» **Given text**:
By providing the driver circuit over the substrate 5000, the number
of wiring connections can be reduced. Accordingly, the reliability
and/or yield can be improved.
[Liquid Crystal Display Device]
[0301] FIG. 23B shows an example of a circuit configuration of the
pixel. Here, a pixel circuit which is applicable to a pixel of a VA
liquid crystal display device, or the like is illustrated.
[0302] This pixel circuit can be applied to a structure in which
one pixel includes a plurality of pixel electrodes. The pixel
electrodes are connected to different transistors, and the
transistors can be driven with different gate signals. Accordingly,
signals applied to individual pixel electrodes in a multi-domain
pixel can be controlled independently.

» **Stated task 1**: Summarize the liquid crystal display passage in two sentences.
» **Stated task 2**: Write out word for word the stretch of the liquid crystal display passage from "By providing the" through "be controlled independently.".

» **Extracted records**:
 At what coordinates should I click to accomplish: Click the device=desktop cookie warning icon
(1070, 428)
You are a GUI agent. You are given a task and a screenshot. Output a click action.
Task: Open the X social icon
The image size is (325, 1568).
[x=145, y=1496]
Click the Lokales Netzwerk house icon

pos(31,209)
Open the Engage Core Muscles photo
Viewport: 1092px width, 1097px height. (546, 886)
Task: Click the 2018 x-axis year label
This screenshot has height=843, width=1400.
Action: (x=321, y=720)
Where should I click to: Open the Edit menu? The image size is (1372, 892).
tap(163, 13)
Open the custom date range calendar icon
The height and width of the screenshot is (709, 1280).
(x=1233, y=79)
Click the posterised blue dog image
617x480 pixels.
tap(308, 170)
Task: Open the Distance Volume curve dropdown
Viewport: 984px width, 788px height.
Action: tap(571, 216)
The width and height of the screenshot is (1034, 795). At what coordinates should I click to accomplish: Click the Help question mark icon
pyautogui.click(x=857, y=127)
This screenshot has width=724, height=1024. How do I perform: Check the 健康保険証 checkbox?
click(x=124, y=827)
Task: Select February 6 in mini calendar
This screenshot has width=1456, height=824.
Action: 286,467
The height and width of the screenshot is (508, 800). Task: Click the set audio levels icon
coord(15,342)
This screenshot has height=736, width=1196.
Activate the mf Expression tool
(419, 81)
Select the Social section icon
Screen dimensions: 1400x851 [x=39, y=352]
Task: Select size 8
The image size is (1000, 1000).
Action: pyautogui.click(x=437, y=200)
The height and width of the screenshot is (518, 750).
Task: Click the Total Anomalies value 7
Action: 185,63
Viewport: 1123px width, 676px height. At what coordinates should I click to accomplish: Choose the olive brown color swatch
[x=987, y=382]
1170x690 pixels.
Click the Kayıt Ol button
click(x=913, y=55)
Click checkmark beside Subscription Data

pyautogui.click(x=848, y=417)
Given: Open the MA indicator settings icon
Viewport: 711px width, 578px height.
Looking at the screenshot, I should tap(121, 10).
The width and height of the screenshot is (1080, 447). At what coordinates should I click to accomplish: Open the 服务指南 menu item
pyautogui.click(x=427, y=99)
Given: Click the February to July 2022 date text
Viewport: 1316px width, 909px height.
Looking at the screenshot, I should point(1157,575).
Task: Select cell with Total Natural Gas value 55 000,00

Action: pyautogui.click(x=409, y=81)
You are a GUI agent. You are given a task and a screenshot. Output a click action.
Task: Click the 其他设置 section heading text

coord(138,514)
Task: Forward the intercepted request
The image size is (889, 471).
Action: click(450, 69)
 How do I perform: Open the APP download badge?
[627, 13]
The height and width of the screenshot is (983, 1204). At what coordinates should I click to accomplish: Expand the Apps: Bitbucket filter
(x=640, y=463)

» **Solution 1**: Providing the driver circuit over the substrate 5000 reduces the number of wiring connections, which can improve reliability and/or yield. FIG. 23B shows a pixel circuit applicable to a VA liquid crystal display device, in which one pixel can have several pixel electrodes connected to different transistors driven by different gate signals, so the signals applied to each electrode in a multi-domain pixel can be controlled independently.

» **Solution 2**:
By providing the driver circuit over the substrate 5000, the number
of wiring connections can be reduced. Accordingly, the reliability
and/or yield can be improved.
[Liquid Crystal Display Device]
[0301] FIG. 23B shows an example of a circuit configuration of the
pixel. Here, a pixel circuit which is applicable to a pixel of a VA
liquid crystal display device, or the like is illustrated.
[0302] This pixel circuit can be applied to a structure in which
one pixel includes a plurality of pixel electrodes. The pixel
electrodes are connected to different transistors, and the
transistors can be driven with different gate signals. Accordingly,
signals applied to individual pixel electrodes in a multi-domain
pixel can be controlled independently.